As I work on some ports for OpenBSD, one of the issues that has been mentally nagging at me is the idea that I might have a great AMD64 port but it won’t actually work on other processor architectures. To me, one of the big draws of OpenBSD is the fact that you can take hardware that others might consider “obsolete”, put a modern operating system on it and then have a useful machine again.
With this in mind, I decided to see what I could do about getting some “other” processors into my stable.
Right off the bat, I realized I had an old G4 Mac Mini in a closet that would make a nice start.
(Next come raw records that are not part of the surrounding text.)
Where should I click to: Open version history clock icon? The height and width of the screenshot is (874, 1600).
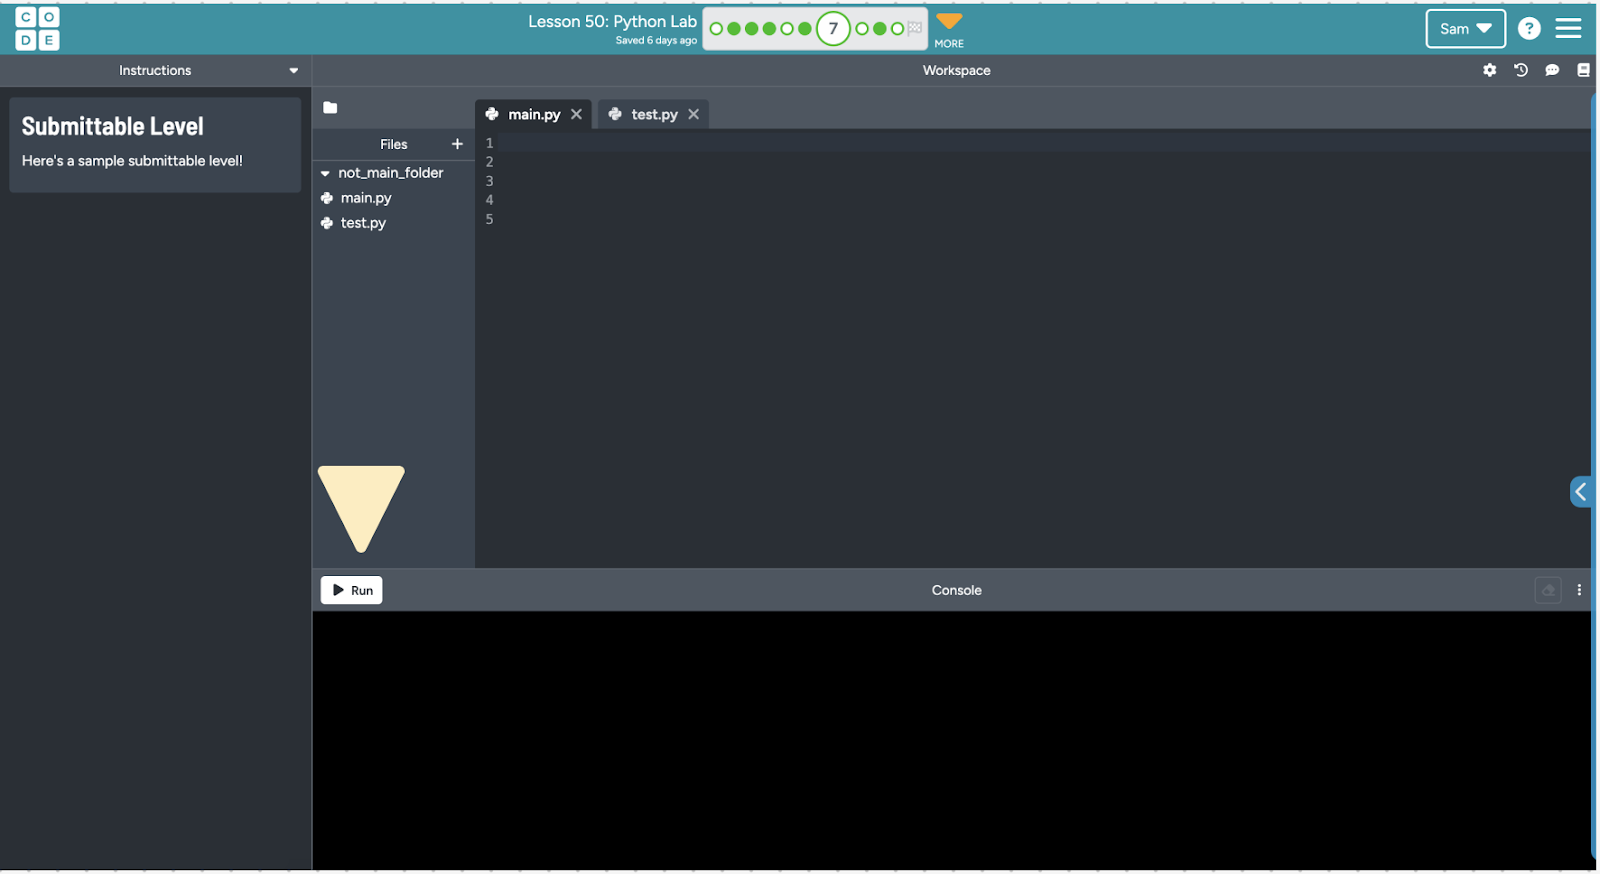click(x=1520, y=70)
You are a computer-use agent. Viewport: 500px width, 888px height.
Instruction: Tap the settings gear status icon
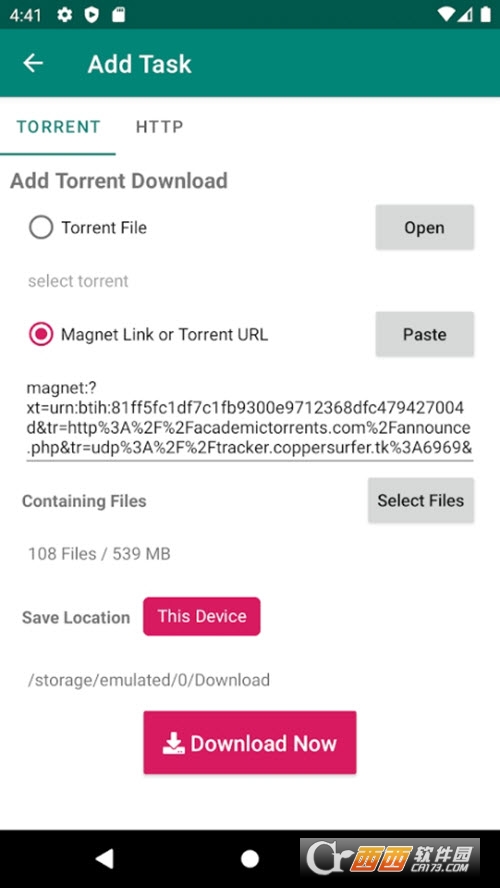(65, 15)
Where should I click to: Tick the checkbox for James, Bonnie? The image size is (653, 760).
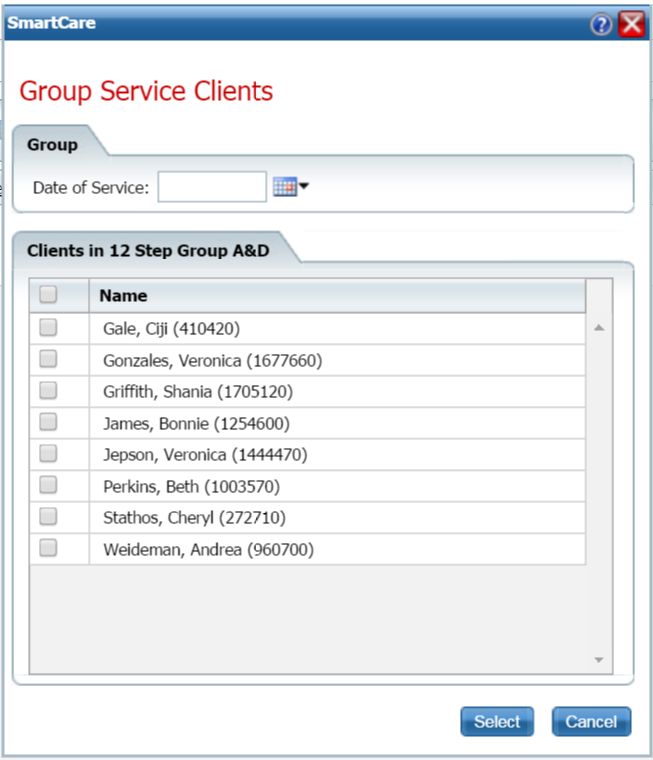48,422
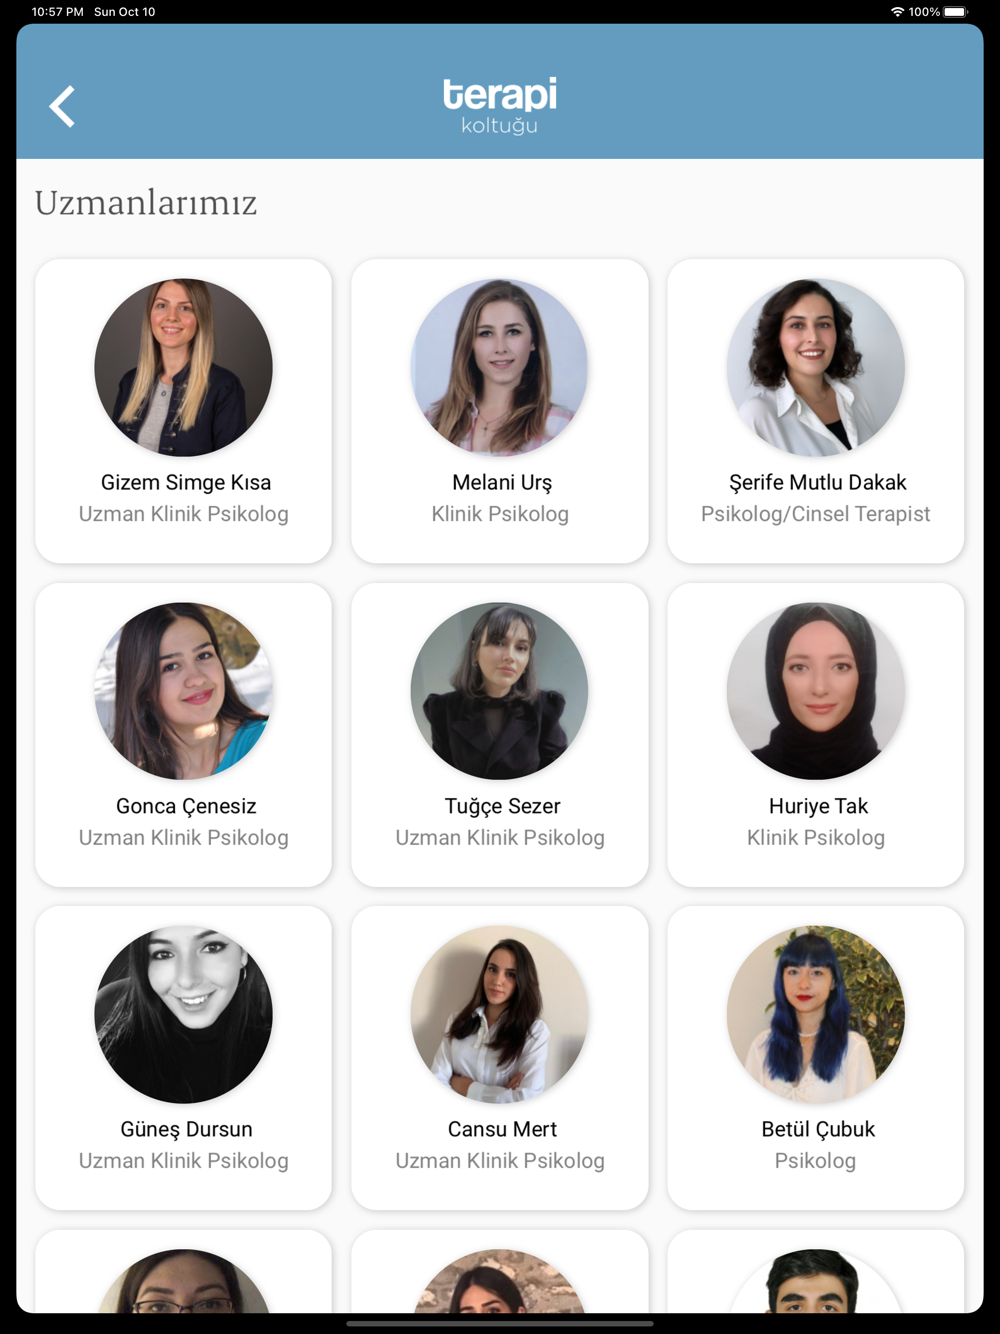Tap the Melani Urş name text
Viewport: 1000px width, 1334px height.
(502, 482)
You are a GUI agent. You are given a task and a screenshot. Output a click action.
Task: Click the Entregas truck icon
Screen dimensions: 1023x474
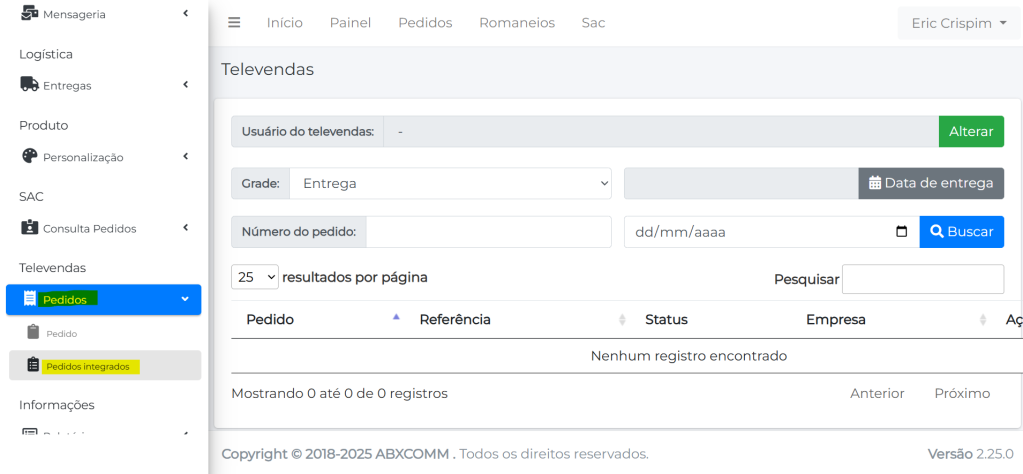(29, 85)
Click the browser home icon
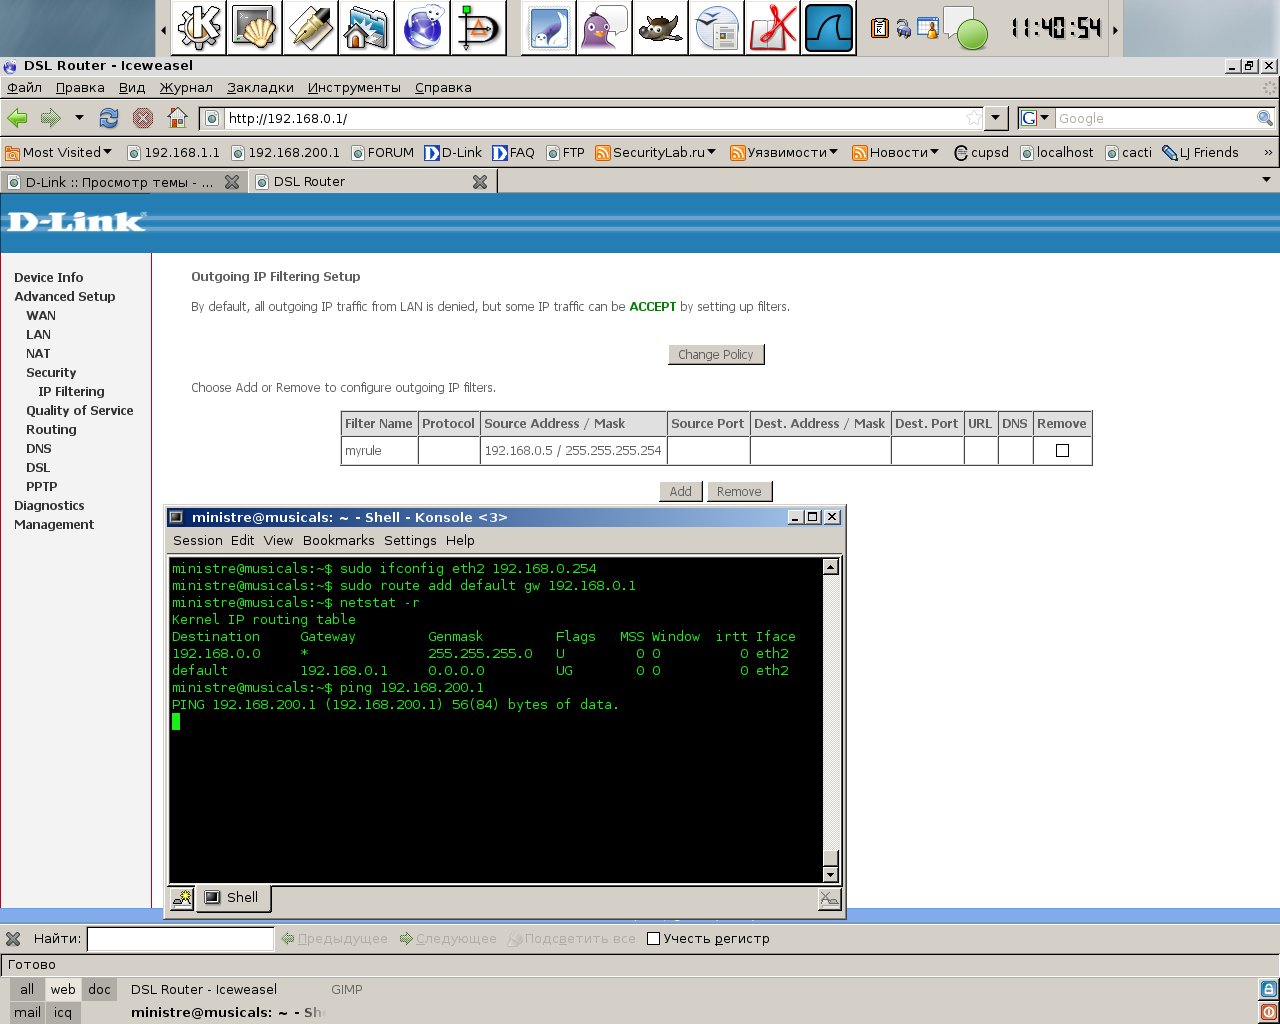 click(177, 118)
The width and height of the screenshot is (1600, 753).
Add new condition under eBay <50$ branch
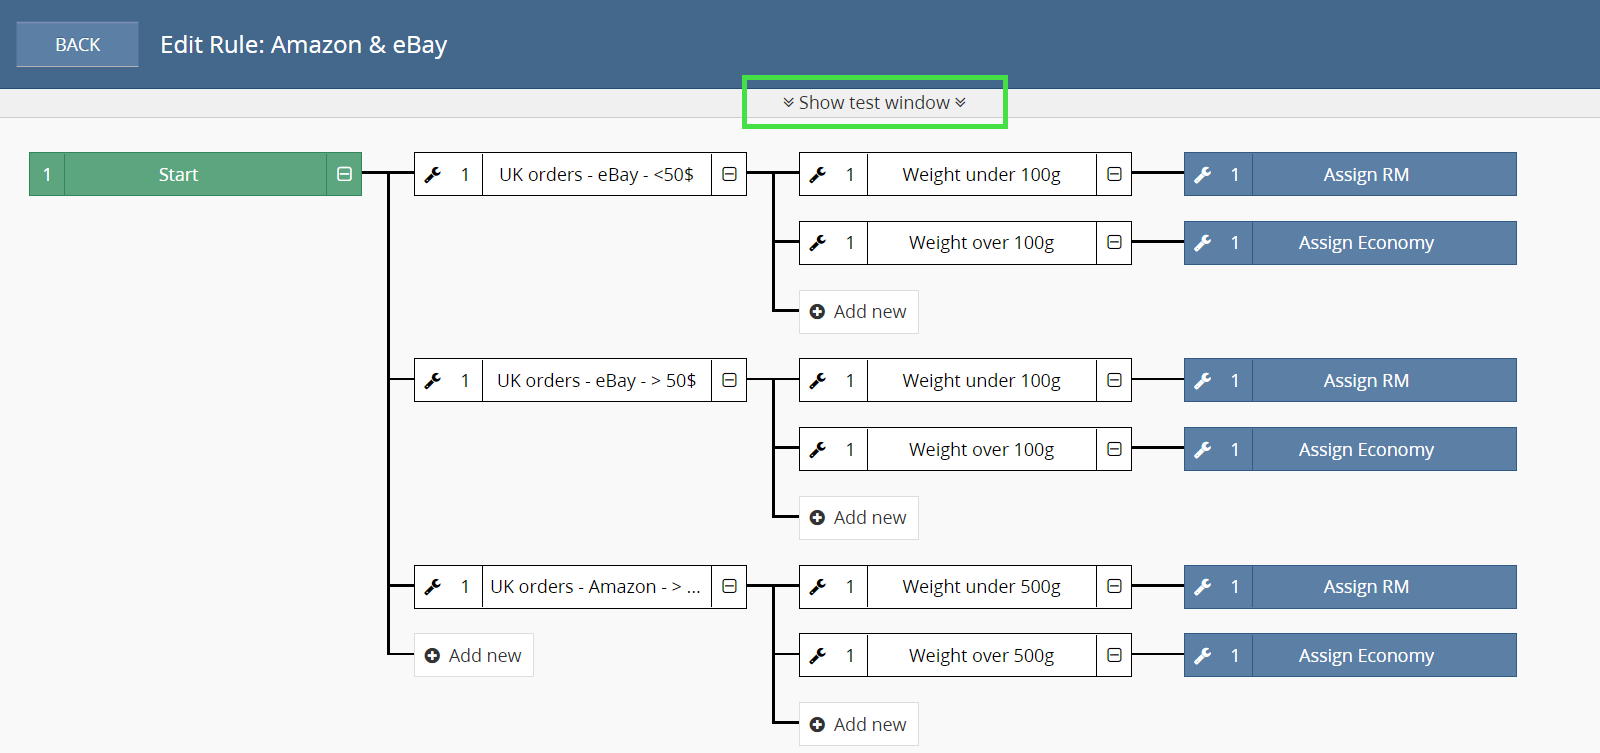pos(859,312)
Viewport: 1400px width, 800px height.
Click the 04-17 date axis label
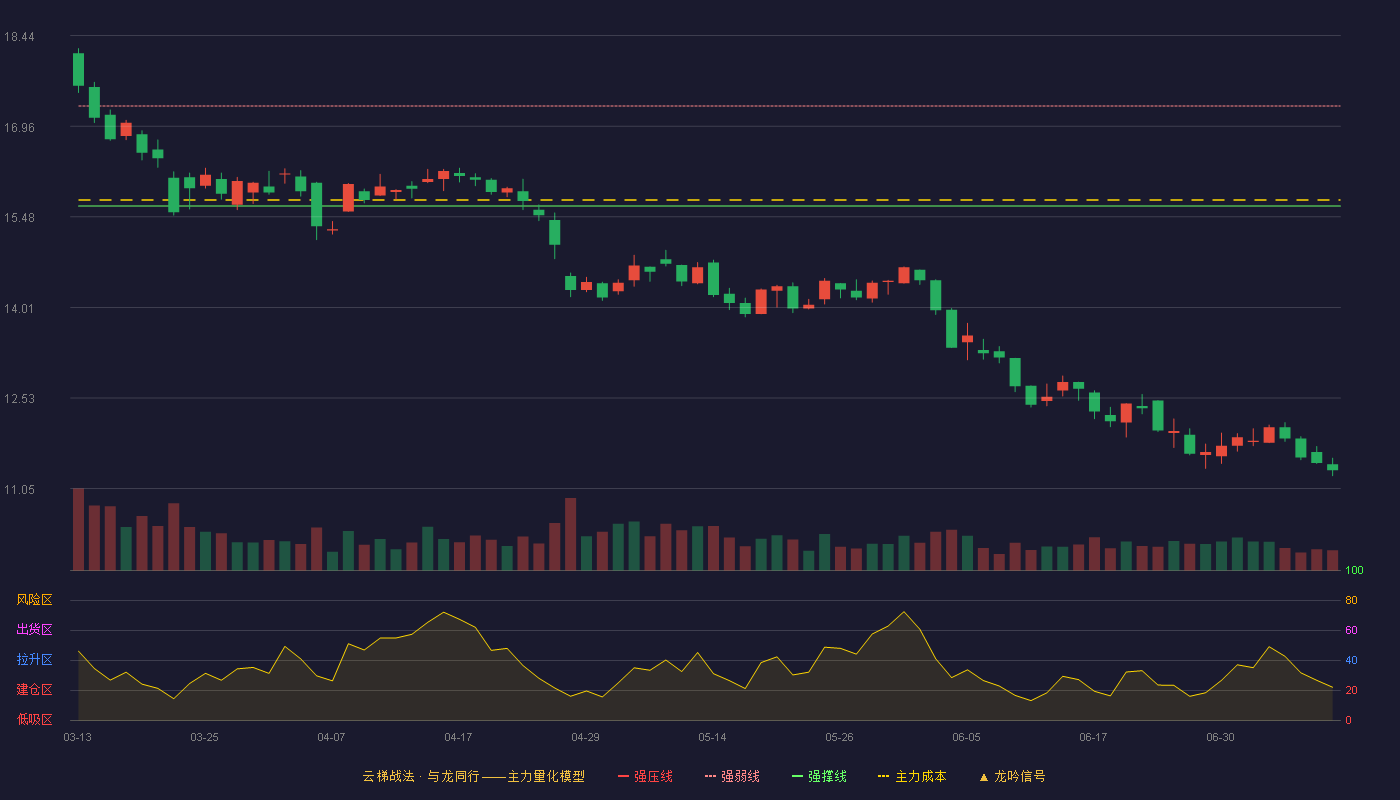(458, 737)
I installed 5.7 from my release media (anyone running OpenBSD should buy the media to support the project – even if you don’t use it the stickers are always cool <g>). I immediately ran into problems because the approach I took to partitioning was not creating the MSDOS partition with the bootloader. Turns out that the path of least resistance is to edit the default partition scheme and go from there. The bad idea (that I kept bumping my head into the wall over) was to either start from scratch or immediately do a “d *” from disklabel in the installer.
Once I had my PowerPC 32-bit system up and running, I realized I had another processor architecture I could try. Sitting in that same closet was an old Thinkpad T21. I pulled it out, spent 20 minutes looking for the power supply and was able to load the system pretty quickly. Now I have three processor architectures to compile and test on natively.
Well, those were some pretty tame ones. I wanted to try my hand at something more exotic so I read the docs carefully, looking for ideal machines that would be powerful enough to be useful, wouldn’t take up a lot of space and would also be affordable on the second-hand market. I found a Sparc64 based machine, the Sun Blade 100. This is not a “blade” server but instead is a workstation with a funny name. I found one for less than $30 on eBay and went for it.
Setting up OpenBSD on this hardware was surprisingly simple. I read through the documentation and then followed it pretty carefully. It was surprisingly similar to setting up a PowerPC machine and before too much longer I had it up and running.
I’m eyeing an SGI machine and possibly an Alpha. It seems that the PA-RISC machines are surprisingly expensive for even older boxes. Apparently the resale market for them is much stronger or the supply is more constrained. I’m not sure there.
At the end of the day, building and testing on these other platforms is useful to the community and the “exotic” nature of them in today’s homogeneous computing landscape lends a little spice to working on things. I’m glad my path took this turn.